EDUCE: Enhanced Digital Unwrapping for Conservation and Exploration of Inaccessible Texts
This work addresses digital unwrapping of a class of damaged and fragile objects that are impenetrable for conventional imaging equipment and cannot easily be opened physically for a clear digitization. Examples include ancient scrolls, layered manuscripts etc. Many of these objects may carry precise contents which still remain a mystery. They have been sitting on shelves behind other more accessible things in conservators' archive and have largely been ignored. In most cases physical restoration is not considered to be a solution because it is too risky and unpredictable. This dilemma is well suited for advanced computer vision techniques to provide a safe and efficient solution. This research intends to develop a general approach that enables access to those impenetrable objects without the need to open or touch them.
We developed an approach to this restoration problem based on a 3D voxel set obtained from non-invasive penetrating scans, followed by a processing framework that is necessary to derive images of document surfaces revealing features such as ink and fiber. The post-scan processing addresses two key problems: three dimensional segmentation and surface unwrapping/flattening. It consists of a 2 1/2 dimensional active contour model, that assists with the three dimensional segmentation of the object model from the CT volumetric data, and a physically-based mass-spring model, that is constrained to simulate the dynamics of unwrapping the document model. We have implemented the key algorithms in the main framework and tested the approach on a series of experimental objects.

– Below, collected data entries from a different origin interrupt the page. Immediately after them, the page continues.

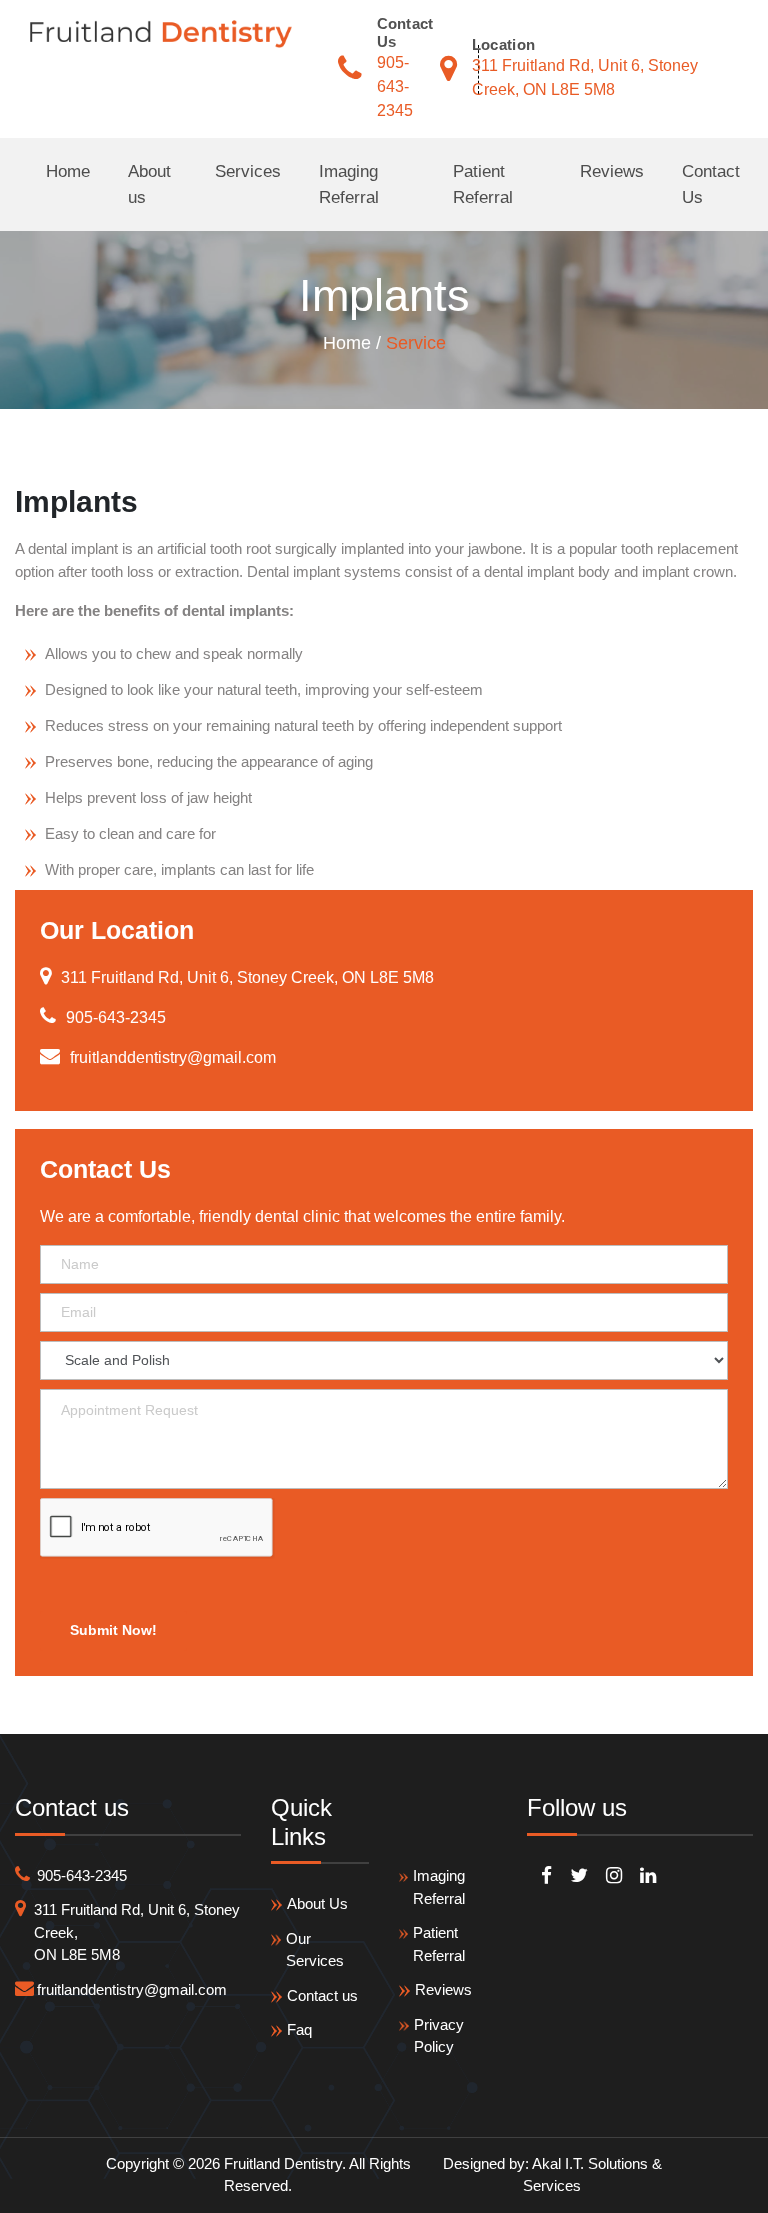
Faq (299, 2029)
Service (416, 343)
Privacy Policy (439, 2036)
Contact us (322, 1995)
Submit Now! (113, 1630)
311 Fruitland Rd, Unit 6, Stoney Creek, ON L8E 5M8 (137, 1932)
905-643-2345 (395, 86)
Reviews (612, 171)
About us (149, 184)
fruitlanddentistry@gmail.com (132, 1989)
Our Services (315, 1950)
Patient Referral (483, 184)
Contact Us (711, 184)
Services (248, 171)
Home (68, 171)
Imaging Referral (349, 184)
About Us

Most recently, we performed an experimental scan of a real manuscript from University of Michigan Library. The manuscript dates to 15th century and is known as a handwritten copy of a portion of Ecclesiastes -- a Biblical text -- written in Hebrew. The manuscript was cut into strips and glued together to form a binding used as the spine of a book. This process created a stack of multiple layers that are all stuck together. Without careful physical intervention by a conservator, it is impossible to read text on the inner layers. Our results successfully reveal texts on a whole inner layer of the manuscrpt without physically splitting the layers.